Work task: From the line below that contains "Task: Cancel the workflow" to the line that contains "The height and width of the screenshot is (518, 980).", repeat every line exactly, both ends included, and nothing else.
*** Records supplied Section Begins ***
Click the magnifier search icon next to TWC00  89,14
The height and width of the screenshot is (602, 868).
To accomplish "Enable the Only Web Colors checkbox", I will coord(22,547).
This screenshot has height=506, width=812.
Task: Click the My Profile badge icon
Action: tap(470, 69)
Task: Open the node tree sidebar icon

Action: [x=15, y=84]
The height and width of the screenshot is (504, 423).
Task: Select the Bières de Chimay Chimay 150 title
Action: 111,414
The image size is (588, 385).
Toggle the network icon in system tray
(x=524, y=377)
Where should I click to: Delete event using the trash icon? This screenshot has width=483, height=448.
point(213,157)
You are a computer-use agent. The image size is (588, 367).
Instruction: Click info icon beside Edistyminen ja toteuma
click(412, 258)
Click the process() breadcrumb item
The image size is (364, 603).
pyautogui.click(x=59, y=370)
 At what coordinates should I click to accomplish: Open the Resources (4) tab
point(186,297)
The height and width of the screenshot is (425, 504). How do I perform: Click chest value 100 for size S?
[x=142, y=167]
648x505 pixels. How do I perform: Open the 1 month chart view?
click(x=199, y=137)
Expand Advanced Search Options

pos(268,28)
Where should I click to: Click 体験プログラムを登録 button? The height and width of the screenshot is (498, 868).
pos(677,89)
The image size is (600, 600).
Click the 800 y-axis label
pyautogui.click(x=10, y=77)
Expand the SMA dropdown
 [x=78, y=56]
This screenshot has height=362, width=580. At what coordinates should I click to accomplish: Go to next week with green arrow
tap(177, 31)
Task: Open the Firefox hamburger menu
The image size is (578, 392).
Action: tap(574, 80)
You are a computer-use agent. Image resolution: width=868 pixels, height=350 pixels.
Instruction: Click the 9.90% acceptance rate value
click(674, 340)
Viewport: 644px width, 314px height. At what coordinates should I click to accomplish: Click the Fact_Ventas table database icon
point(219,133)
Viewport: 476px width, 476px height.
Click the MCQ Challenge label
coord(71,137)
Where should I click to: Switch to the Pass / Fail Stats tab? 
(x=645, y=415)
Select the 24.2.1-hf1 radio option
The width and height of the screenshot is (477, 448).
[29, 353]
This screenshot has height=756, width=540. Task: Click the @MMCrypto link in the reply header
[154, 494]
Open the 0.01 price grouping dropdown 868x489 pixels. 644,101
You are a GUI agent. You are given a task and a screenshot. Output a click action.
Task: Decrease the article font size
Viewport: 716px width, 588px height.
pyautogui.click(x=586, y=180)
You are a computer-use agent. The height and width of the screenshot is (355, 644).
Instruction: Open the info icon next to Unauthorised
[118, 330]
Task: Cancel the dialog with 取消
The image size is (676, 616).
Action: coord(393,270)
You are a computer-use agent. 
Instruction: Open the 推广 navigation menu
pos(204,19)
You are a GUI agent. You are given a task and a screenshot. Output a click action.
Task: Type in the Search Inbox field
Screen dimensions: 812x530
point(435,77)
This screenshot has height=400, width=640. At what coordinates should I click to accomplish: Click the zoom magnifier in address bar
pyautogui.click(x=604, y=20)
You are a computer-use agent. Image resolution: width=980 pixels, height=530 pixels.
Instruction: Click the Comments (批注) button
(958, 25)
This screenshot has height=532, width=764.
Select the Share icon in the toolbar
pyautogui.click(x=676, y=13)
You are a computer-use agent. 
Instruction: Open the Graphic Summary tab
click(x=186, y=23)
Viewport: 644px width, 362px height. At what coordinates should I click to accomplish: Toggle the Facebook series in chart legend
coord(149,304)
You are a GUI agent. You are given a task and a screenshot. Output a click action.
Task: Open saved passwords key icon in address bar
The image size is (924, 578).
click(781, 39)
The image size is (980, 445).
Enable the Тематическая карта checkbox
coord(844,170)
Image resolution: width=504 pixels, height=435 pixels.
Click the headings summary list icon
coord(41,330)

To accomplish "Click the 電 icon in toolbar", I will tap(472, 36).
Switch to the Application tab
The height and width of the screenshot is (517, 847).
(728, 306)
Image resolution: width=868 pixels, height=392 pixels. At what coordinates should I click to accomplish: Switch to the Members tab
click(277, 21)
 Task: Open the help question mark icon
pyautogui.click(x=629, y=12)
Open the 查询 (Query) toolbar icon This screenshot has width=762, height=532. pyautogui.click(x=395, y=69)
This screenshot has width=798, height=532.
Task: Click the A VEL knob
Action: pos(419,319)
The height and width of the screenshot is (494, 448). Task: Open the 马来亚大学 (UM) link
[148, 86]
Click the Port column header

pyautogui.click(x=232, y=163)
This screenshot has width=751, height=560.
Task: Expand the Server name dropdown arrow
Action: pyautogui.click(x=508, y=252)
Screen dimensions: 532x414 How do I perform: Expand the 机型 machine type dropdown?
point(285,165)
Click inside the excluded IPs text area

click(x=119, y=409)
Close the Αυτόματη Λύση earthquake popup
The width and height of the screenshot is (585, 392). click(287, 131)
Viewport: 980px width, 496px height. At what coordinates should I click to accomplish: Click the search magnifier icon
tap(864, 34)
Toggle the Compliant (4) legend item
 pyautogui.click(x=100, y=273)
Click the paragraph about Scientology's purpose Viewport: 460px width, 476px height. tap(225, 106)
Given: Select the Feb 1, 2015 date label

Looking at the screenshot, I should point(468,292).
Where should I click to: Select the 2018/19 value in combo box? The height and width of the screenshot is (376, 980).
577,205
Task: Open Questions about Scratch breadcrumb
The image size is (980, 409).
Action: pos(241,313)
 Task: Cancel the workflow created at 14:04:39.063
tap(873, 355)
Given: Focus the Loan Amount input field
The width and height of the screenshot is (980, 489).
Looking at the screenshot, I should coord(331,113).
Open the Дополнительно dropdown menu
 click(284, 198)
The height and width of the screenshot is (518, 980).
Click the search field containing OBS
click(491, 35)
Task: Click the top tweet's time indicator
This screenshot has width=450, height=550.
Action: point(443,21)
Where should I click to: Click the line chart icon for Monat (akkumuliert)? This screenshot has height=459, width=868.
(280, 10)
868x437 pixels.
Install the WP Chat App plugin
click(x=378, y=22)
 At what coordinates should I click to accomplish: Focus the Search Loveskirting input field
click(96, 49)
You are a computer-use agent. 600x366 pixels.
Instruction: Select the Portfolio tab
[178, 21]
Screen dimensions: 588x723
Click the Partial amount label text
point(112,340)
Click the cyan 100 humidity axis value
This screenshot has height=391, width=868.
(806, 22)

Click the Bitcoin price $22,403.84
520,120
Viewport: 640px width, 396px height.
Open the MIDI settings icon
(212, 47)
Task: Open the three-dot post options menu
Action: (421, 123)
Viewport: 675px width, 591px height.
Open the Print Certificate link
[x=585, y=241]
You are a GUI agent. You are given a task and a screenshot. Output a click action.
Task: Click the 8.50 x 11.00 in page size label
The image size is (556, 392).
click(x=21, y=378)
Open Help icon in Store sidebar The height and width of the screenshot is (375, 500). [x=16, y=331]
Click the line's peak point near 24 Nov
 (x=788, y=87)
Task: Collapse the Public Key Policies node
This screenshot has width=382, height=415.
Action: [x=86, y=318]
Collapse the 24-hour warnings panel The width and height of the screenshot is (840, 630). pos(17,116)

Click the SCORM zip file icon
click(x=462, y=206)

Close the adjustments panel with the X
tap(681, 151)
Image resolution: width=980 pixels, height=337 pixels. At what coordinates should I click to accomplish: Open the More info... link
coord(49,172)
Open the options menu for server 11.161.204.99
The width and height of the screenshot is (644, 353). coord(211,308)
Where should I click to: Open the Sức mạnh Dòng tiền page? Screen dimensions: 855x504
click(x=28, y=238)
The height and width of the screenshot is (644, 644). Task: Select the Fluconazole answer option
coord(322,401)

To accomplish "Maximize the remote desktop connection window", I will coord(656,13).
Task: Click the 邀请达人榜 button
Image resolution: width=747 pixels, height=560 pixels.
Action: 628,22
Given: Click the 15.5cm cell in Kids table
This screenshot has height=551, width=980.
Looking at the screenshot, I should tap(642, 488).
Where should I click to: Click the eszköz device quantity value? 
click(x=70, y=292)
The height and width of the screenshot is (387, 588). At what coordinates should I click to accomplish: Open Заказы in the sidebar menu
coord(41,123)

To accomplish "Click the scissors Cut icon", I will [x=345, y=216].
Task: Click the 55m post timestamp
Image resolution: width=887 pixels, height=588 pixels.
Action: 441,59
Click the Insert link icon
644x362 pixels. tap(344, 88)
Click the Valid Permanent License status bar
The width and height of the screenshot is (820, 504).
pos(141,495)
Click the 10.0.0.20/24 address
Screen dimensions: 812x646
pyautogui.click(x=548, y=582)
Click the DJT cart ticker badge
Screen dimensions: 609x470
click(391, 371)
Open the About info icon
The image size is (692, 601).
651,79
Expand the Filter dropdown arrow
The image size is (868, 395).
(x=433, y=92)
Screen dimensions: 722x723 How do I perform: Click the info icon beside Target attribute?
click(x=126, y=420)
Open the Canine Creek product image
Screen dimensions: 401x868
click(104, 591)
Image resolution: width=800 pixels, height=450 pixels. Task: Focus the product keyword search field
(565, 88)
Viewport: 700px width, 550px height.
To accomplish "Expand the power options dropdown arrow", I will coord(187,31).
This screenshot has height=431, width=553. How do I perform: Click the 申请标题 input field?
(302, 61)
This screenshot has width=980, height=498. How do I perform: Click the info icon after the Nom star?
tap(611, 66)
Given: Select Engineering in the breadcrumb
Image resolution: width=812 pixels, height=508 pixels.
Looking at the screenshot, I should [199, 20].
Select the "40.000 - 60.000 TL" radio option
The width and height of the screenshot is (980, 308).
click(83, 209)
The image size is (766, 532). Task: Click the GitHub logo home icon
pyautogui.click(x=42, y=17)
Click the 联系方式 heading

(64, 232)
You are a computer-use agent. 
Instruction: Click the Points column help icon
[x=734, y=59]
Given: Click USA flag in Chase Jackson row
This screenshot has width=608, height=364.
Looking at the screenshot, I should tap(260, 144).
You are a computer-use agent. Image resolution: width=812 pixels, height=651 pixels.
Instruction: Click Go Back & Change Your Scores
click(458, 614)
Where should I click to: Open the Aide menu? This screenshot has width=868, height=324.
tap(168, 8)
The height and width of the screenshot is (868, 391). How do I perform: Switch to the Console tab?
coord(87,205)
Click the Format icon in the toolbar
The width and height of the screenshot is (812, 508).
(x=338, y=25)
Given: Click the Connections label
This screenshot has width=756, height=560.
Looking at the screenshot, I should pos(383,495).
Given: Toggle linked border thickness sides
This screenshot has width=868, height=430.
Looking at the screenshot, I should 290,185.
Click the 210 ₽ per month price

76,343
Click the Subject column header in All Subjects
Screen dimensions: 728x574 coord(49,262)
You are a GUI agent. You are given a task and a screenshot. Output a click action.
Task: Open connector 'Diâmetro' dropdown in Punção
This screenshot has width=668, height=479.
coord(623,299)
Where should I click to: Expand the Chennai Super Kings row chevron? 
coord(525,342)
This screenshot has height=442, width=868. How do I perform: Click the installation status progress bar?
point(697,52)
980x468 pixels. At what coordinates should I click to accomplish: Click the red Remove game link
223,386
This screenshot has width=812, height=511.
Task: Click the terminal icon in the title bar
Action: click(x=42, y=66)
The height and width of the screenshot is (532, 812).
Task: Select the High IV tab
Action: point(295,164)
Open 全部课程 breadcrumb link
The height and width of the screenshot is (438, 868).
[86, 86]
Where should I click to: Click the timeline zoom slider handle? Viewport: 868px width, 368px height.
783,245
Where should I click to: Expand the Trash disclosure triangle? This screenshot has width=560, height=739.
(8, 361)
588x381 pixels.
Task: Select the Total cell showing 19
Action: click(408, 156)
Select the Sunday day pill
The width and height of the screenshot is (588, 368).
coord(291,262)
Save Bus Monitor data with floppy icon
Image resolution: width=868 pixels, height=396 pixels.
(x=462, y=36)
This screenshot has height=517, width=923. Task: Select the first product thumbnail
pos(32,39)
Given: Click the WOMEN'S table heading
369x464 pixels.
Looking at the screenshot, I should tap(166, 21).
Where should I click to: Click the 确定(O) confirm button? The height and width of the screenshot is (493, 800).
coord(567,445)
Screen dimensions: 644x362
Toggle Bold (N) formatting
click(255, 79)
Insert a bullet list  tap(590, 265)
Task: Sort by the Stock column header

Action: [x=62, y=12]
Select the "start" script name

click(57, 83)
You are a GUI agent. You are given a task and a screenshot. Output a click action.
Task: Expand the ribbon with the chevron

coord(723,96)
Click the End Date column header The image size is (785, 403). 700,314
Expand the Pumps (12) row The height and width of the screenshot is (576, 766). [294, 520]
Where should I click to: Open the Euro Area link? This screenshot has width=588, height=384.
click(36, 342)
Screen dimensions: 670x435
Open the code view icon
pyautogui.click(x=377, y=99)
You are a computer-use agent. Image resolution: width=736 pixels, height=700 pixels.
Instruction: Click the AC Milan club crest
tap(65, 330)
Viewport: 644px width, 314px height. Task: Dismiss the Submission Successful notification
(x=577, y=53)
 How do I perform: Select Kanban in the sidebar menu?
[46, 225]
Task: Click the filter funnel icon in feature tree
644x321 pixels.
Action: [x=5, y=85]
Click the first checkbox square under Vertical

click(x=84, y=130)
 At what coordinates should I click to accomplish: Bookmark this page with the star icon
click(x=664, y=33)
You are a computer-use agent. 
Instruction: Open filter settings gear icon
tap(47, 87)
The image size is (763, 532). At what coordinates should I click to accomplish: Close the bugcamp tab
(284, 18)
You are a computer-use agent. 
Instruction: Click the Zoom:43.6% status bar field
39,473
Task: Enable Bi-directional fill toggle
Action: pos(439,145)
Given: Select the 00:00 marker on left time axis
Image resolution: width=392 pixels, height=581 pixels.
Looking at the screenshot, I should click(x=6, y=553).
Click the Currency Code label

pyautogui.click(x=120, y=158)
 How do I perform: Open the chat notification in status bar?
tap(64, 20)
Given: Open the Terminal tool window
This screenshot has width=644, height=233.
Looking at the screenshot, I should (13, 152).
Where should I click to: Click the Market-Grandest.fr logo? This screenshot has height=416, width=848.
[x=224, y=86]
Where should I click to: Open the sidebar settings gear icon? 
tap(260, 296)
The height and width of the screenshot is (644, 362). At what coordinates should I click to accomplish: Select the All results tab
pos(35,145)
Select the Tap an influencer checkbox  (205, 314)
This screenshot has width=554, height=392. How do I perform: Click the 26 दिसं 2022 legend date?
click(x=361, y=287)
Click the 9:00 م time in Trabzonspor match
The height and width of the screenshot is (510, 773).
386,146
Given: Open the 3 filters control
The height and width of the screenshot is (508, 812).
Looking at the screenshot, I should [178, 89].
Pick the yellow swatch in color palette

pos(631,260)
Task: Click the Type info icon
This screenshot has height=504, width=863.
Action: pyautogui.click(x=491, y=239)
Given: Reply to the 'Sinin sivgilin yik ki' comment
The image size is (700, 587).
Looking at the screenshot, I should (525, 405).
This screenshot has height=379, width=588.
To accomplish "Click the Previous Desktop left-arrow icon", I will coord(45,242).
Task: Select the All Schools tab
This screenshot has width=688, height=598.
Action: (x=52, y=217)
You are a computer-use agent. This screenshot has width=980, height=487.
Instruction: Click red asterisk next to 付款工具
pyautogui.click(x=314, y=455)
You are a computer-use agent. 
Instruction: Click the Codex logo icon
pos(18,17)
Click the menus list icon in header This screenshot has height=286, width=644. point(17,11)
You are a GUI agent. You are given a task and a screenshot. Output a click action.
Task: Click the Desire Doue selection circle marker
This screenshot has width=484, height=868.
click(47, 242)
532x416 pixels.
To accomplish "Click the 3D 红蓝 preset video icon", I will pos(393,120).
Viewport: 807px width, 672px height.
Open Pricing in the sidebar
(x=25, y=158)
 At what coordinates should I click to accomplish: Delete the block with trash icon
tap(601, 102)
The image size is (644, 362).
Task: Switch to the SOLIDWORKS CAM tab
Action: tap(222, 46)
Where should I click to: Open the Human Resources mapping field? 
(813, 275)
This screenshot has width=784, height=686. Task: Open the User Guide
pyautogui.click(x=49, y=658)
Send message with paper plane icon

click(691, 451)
*** Records supplied Section Ends ***
Task output:
 Task: Cancel the workflow created at 14:04:39.063
tap(873, 355)
Given: Focus the Loan Amount input field
The width and height of the screenshot is (980, 489).
Looking at the screenshot, I should coord(331,113).
Open the Дополнительно dropdown menu
 click(284, 198)
The height and width of the screenshot is (518, 980).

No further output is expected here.